Par ailleurs, l’exercice du recours hypothécaire interromprait la prescription sur une base hypothécaire en autant que les conditions prévues aux articles 2748 C.c.Q. et 2749 C.c.Q. soient respectées (par. 46).

Insistant également sur les droits de suite et du choix de recours du créancier, elle affirme que la Banque n’était pas tenue d’exercer une action personnelle, en plus d’une action hypothécaire, pour interrompre la prescription sur une base hypothécaire :

[58] Il me semble important de rappeler ici que la demande en justice qui formera une interruption civile de la prescription doit être signifiée « à celui qu’on veut empêcher de prescrire » : art. 2892 al. 1 C.c.Q. Or, ce sont les intimés que la Banque TD veut empêcher de prescrire en l’occurrence, notamment puisque ce sont les seules personnes à l’endroit desquelles elle recherche des conclusions hypothécaires. Les conclusions d’une requête en délaissement forcé et prise en paiement sont de nature purement hypothécaire; il n’y a aucune conclusion recherchée visant Mme Macht sur une base personnelle. Quel aurait été l’intérêt de Madame Macht de contester le recours hypothécaire alors qu’elle n’a plus aucun intérêt dans le bien faisant l’unique objet du recours? Poser la question c’est y répondre. En signifiant sa requête aux intimés, la Banque TD remplit les exigences de l’art. 2892 al.1 C.c.Q. Par ailleurs, on ne saurait nier que le contrat de prêt hypothécaire entre la Banque TD et Mme Macht est la source de l’ensemble des droits en l’espèce : Barakett, par. 48. Le dépôt de la requête en délaissement forcé et prise en paiement a donc interrompu la prescription pour les fins de l’exercice du recours hypothécaire, lequel est logé à l’endroit des seules personnes ayant un intérêt comme parties au litige : art. 2896 C.c.Q.


Commentaire

Souscrivant entièrement aux motifs de la Cour d’appel, la majorité des juges de la Cour suprême du Canada ont donc conclu qu’en l’absence d’inclusion du débiteur de l’obligation personnelle au recours hypothécaire, la prescription continue de courir, et ce, y compris pendant l’instance.
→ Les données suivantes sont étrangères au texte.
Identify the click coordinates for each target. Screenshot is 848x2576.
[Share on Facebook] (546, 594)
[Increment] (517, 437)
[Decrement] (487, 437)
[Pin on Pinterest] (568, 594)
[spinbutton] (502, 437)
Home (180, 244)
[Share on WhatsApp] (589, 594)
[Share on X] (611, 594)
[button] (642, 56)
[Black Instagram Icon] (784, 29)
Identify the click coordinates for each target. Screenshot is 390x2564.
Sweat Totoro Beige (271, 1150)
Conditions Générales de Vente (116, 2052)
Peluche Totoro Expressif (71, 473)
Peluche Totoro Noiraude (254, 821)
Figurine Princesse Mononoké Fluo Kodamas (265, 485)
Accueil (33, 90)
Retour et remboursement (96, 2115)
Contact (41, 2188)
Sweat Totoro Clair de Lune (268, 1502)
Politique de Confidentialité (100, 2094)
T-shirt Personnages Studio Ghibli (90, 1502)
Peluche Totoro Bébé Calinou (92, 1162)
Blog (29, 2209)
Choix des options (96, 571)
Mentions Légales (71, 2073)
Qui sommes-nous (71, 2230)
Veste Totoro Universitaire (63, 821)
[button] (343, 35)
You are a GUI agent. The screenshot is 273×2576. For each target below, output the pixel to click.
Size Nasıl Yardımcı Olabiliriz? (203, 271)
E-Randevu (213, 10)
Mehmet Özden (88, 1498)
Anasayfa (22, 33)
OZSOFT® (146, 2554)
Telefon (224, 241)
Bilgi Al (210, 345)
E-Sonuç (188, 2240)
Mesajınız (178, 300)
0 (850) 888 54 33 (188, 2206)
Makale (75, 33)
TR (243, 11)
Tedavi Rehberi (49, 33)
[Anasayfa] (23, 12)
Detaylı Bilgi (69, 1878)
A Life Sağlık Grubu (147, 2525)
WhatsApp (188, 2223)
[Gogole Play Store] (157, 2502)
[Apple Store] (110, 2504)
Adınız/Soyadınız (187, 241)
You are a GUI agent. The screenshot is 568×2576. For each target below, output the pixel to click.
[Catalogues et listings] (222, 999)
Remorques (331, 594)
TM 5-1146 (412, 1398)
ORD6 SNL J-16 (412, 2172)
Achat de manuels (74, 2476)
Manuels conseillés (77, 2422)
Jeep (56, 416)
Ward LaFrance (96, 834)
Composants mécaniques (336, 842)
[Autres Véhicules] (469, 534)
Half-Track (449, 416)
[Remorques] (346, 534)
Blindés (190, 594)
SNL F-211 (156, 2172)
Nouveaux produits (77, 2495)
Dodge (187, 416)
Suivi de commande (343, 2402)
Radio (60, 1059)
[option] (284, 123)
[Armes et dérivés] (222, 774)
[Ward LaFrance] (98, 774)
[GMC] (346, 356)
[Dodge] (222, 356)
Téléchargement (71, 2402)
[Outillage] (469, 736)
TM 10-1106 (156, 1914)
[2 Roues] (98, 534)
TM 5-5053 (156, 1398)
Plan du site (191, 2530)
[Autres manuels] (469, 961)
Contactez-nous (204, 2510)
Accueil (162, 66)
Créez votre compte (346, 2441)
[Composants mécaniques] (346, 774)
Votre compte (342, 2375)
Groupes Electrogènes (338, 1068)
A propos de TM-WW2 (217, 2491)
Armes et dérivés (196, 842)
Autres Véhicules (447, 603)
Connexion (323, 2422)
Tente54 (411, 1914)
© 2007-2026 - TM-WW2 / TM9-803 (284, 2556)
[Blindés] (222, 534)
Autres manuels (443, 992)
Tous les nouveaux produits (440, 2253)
Le créancier est donc confronté au risque d’extinction de l’obligation qu’il tente de faire respecter au cours de l’instance hypothécaire en raison de la prescription triennale prévue par l’article 2925 C.c.Q.

Cette décision est d’autant plus intéressante à la lecture de la dissidence de l’honorable Suzanne Côté, qui souligne la présence d’une doctrine[1] et de jurisprudence[2] qui se garde de sanctionner le défaut de signification en l’absence de préjudice (par. 17, 55 et 56).



Le texte intégral de la décision est disponible ici.





[1] Pratte, Denise. Priorités et hypothèques, 3e éd., Sherbrooke, Les Éditions Revue de Droit de l’Université de Sherbrooke, 2012, no 1690 et 1769.

[2] Poulin-Sansoucy c. Services Immobiliers Simmco D.P. inc, J.E. 2000-1156 (C.A.); Banque Nationale c. Ruel [1995] R.J.Q. 2180; Matériaux de la pointe inc. c. Rousseau [1996] R.J.Q. 331.